___ Input data
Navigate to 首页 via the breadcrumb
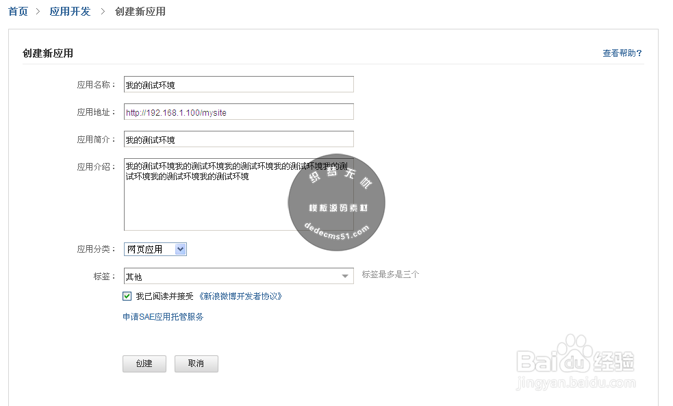673x406 pixels. point(17,11)
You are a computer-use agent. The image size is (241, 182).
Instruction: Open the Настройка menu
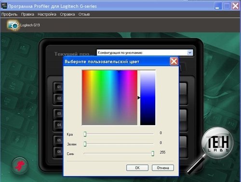pyautogui.click(x=47, y=14)
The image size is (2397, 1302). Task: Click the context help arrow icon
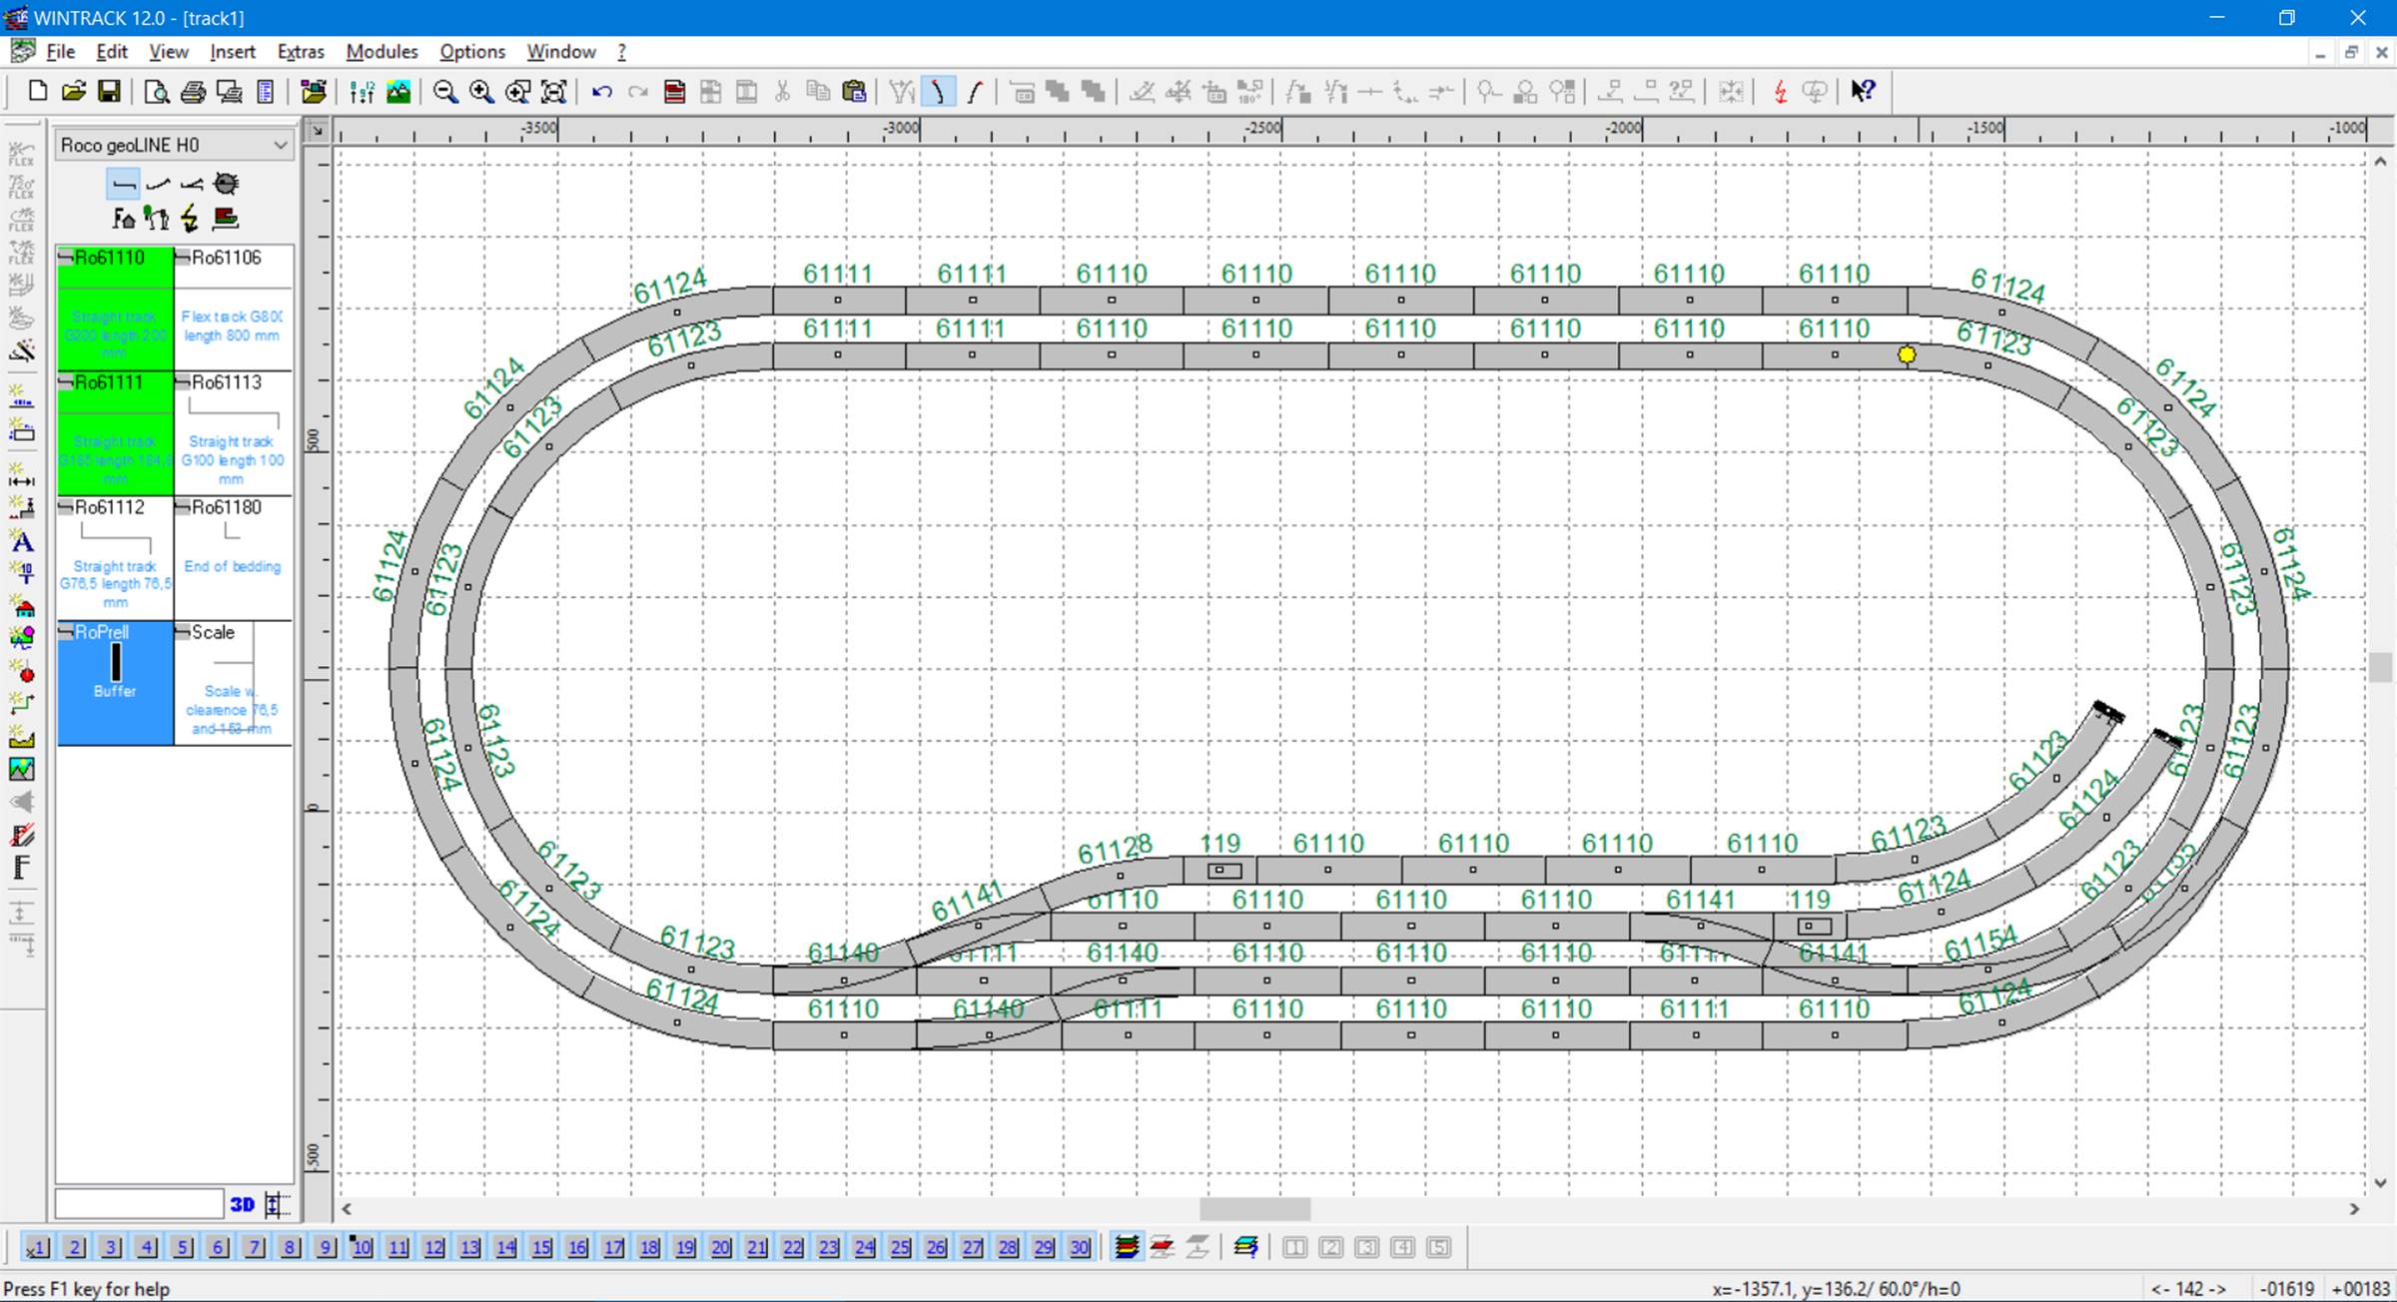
______
● **Aim**
Rewrite the listing above, changing "image size" to "screenshot size" and keeping everything else the same, and omit the pictures from your answer.

● **Solution to this exercise**
Navigate to 首页 via the breadcrumb
673x406 pixels. point(17,11)
You are a computer-use agent. The screenshot size is (241, 182).
Instruction: Open the Настройка menu
pyautogui.click(x=47, y=14)
The screenshot size is (2397, 1302). Task: Click the context help arrow icon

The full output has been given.